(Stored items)
= Beginning of Section =

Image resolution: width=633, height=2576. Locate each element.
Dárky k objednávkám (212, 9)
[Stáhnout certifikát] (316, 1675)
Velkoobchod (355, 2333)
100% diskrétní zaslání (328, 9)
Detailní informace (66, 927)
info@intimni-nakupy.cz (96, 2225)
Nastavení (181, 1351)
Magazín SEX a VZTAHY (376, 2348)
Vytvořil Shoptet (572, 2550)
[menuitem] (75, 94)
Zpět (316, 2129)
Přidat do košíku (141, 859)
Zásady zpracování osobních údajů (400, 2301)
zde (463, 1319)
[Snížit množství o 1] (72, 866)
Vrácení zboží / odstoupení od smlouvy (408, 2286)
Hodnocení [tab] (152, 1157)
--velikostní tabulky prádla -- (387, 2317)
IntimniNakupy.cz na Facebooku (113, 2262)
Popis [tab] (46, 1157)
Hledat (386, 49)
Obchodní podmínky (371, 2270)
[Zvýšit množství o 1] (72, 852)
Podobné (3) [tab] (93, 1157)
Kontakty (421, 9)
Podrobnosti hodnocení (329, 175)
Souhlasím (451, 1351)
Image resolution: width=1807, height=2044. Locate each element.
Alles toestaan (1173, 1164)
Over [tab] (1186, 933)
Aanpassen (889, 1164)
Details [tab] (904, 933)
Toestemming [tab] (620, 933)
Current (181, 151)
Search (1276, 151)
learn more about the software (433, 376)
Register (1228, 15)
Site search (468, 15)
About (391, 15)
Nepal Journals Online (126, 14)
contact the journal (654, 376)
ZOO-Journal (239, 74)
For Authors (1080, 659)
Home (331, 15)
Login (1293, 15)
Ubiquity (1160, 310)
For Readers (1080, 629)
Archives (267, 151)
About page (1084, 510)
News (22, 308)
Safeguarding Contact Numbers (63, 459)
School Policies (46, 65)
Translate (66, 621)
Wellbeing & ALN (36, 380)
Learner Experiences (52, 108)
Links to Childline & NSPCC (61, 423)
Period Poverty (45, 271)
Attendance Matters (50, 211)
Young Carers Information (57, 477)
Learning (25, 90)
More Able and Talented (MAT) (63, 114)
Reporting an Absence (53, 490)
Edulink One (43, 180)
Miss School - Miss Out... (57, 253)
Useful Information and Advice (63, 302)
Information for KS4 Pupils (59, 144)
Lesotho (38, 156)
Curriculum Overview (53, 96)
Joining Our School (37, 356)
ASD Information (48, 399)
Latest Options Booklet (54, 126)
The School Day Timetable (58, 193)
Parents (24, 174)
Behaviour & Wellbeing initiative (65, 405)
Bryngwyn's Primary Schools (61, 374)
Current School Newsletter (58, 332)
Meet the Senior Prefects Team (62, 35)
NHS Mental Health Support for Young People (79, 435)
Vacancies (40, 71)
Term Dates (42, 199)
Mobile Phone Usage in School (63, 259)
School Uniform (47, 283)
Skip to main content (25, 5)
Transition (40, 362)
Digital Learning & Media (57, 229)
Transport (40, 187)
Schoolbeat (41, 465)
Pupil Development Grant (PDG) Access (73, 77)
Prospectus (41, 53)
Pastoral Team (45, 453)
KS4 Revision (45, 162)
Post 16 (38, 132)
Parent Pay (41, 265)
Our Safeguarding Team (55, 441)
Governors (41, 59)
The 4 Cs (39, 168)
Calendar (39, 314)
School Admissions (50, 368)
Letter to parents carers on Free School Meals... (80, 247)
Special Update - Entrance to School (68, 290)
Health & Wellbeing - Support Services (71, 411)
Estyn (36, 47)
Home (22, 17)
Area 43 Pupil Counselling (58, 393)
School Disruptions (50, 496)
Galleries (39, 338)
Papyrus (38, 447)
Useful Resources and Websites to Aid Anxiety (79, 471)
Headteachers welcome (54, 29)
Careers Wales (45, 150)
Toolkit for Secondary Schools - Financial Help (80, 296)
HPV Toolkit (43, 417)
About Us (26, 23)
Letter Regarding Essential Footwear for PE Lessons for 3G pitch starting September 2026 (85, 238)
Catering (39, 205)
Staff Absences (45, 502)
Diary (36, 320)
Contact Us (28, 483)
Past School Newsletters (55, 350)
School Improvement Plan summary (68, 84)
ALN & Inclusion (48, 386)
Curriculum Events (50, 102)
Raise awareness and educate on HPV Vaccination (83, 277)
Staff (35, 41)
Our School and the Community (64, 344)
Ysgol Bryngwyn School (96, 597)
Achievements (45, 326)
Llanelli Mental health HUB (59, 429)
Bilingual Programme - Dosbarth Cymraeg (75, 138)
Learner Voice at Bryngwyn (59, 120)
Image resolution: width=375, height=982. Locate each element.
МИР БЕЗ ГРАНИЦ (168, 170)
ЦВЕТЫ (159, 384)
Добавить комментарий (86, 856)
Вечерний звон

= End of Section =

• [Task statement] Your answer should be exactly the lines of the data above, from the first through the line containing "Meet the Senior Prefects Team (62, 35)".

• [Written response]
Image resolution: width=633, height=2576. Locate each element.
Dárky k objednávkám (212, 9)
[Stáhnout certifikát] (316, 1675)
Velkoobchod (355, 2333)
100% diskrétní zaslání (328, 9)
Detailní informace (66, 927)
info@intimni-nakupy.cz (96, 2225)
Nastavení (181, 1351)
Magazín SEX a VZTAHY (376, 2348)
Vytvořil Shoptet (572, 2550)
[menuitem] (75, 94)
Zpět (316, 2129)
Přidat do košíku (141, 859)
Zásady zpracování osobních údajů (400, 2301)
zde (463, 1319)
[Snížit množství o 1] (72, 866)
Vrácení zboží / odstoupení od smlouvy (408, 2286)
Hodnocení [tab] (152, 1157)
--velikostní tabulky prádla -- (387, 2317)
IntimniNakupy.cz na Facebooku (113, 2262)
Popis [tab] (46, 1157)
Hledat (386, 49)
Obchodní podmínky (371, 2270)
[Zvýšit množství o 1] (72, 852)
Podobné (3) [tab] (93, 1157)
Kontakty (421, 9)
Podrobnosti hodnocení (329, 175)
Souhlasím (451, 1351)
Image resolution: width=1807, height=2044. Locate each element.
Alles toestaan (1173, 1164)
Over [tab] (1186, 933)
Aanpassen (889, 1164)
Details [tab] (904, 933)
Toestemming [tab] (620, 933)
Current (181, 151)
Search (1276, 151)
learn more about the software (433, 376)
Register (1228, 15)
Site search (468, 15)
About (391, 15)
Nepal Journals Online (126, 14)
contact the journal (654, 376)
ZOO-Journal (239, 74)
For Authors (1080, 659)
Home (331, 15)
Login (1293, 15)
Ubiquity (1160, 310)
For Readers (1080, 629)
Archives (267, 151)
About page (1084, 510)
News (22, 308)
Safeguarding Contact Numbers (63, 459)
School Policies (46, 65)
Translate (66, 621)
Wellbeing & ALN (36, 380)
Learner Experiences (52, 108)
Links to Childline & NSPCC (61, 423)
Period Poverty (45, 271)
Attendance Matters (50, 211)
Young Carers Information (57, 477)
Learning (25, 90)
More Able and Talented (MAT) (63, 114)
Reporting an Absence (53, 490)
Edulink One (43, 180)
Miss School - Miss Out... (57, 253)
Useful Information and Advice (63, 302)
Information for KS4 Pupils (59, 144)
Lesotho (38, 156)
Curriculum Overview (53, 96)
Joining Our School (37, 356)
ASD Information (48, 399)
Latest Options Booklet (54, 126)
The School Day Timetable (58, 193)
Parents (24, 174)
Behaviour & Wellbeing initiative (65, 405)
Bryngwyn's Primary Schools (61, 374)
Current School Newsletter (58, 332)
Meet the Senior Prefects Team (62, 35)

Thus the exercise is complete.